Imagine hair that could be blue outdoors and blonde inside, or a black to red dye that changes colour as the user blushes. No, it’s not a reference to Harry Potter but a real-life feat of chemical fashion.
Lauren Bowker’s firm The Unseen uses chemistry alongside design to create so-called “reactive fashion.” The brand’s patented colour-change technology focuses on material science and data to create bespoke inks, compounds and coatings that result in clothes that change colour with different temperatures and humidity. Within fashion circles, Bowker is known as ‘The Alchemist’.
Her latest creation, FIRE draws upon the powers of transformation that have epitomised her work. A specially formulated hair dye, FIRE is a chemical concocthat can reveal an array of colours previously unseen.
FIRE is designed to be responsive to temperature fluctuations, and is available in multiple colour ranges from bright red to subtle pastels. The data used to create the dye stems from the process of thermoregulation in the human skin and the colour change chemical reaction occurs in response to a certain stimuli – in this case, changes in the environment. When the temperature drops or rises, the carbon-based molecules at the core of the FIRE dye undergo a reversible reaction.
Above a certain temperature change, one of the molecules in the carbon bond is more stable than the other, and so a reaction produces a molecule with a slightly different absorption of light, thus creating a different colour.
Hair dyes can contain an array of irritating and toxic chemicals, leading to damaged hair over time or even damage to the scalp. The Unseen has attempted to mitigate the toxicity in FIRE by using “less toxic ingredients”. The irritants in the formula have been neutralised through a process of polymeric stabilisation, in which the harmful molecules are wrapped within polymer chains so as to reduce their negative effects.
Lauren Bowker stresses that the chemical formula involved in producing FIRE is a careful blend: “Because of how we’ve formulated the dye, we’re confident there will be no damage to the scalp, and no significant effect on the hair fibres themselves (no more then typical semi permanent dyes that is.)”
In terms of releasing the hair dye to the public, the chemical formula still needs to be optimised and assessed in terms of toxicology before it becomes available for commercial use. Don’t be disappointed though – testing has already begun with a mind to start commercial production as soon as possible. Currently, tests include studying the effects of the chemicals on and off the body, as well as trying to finalise different seasonal and colour formulas.
The product debuts at London Fashion Week in collaboration with Storm Models, showcasing the variety of colours that can be produced by Bowker’s unique formula. More than a mere fashion accessory, Bowker’s work is of equal importance in terms of raising awareness around creativity in science. With this example of innovative chemical engineering, Bowker hopes to “encourage young females into [pursuing] science and engineering.”

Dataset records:
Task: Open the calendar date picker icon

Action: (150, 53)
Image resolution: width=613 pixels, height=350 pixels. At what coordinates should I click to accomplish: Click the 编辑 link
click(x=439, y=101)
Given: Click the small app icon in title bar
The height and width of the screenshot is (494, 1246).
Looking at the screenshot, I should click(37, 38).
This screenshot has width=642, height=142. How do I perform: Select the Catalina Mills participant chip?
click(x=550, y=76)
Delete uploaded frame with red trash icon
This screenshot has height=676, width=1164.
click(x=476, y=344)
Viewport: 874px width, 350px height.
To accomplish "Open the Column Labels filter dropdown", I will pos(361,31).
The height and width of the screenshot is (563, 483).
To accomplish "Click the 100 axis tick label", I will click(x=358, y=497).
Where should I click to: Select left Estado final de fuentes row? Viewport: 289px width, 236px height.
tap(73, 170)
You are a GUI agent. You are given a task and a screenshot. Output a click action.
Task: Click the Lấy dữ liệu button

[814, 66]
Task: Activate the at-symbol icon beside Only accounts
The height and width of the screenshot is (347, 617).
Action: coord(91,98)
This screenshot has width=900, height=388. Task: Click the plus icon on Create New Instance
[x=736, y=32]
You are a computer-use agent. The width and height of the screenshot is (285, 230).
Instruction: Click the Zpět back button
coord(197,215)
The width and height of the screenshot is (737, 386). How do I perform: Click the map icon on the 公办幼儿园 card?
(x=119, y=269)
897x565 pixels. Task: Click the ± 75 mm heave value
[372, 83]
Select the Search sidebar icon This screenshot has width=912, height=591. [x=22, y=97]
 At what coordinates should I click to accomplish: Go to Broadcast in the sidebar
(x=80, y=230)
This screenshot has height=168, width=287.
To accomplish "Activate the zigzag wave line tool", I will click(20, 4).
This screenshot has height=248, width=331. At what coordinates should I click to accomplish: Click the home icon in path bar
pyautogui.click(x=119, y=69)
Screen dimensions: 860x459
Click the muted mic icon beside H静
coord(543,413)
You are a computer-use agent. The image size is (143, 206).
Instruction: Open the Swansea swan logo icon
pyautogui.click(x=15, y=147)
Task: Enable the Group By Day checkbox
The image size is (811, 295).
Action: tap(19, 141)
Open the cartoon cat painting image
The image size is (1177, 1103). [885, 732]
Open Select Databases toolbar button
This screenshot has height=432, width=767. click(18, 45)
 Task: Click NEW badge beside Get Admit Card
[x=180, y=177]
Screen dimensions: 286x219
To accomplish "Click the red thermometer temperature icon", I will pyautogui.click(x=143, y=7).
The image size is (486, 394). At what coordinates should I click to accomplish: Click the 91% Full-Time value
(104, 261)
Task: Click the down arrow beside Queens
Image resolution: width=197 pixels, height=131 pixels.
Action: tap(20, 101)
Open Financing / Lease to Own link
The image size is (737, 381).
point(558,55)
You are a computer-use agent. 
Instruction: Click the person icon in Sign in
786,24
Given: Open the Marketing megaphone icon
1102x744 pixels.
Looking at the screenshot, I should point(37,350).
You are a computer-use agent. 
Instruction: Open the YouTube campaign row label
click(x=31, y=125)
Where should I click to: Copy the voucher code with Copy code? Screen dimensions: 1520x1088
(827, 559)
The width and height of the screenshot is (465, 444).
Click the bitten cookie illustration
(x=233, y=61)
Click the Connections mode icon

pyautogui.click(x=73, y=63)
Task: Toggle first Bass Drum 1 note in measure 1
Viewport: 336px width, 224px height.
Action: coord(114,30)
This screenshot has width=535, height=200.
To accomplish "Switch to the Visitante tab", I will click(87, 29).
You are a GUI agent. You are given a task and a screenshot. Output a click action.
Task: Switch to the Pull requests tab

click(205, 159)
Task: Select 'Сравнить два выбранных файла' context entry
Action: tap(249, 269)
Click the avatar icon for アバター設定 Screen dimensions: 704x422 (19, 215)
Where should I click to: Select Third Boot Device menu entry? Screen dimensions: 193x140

> [PROBLEM STATEMENT]:
Answer these from the article on the FIRE hair dye:
(a) What nickname is Lauren Bowker known by in fashion circles?
(b) What process is used to reduce the harmful effects of the irritants in the FIRE formula?
(c) At what event does the product debut, and in collaboration with whom?

> [RESULT BELOW]:
(a) 'The Alchemist'
(b) Polymeric stabilization, in which the harmful molecules are wrapped within polymer chains
(c) London Fashion Week, in collaboration with Storm Models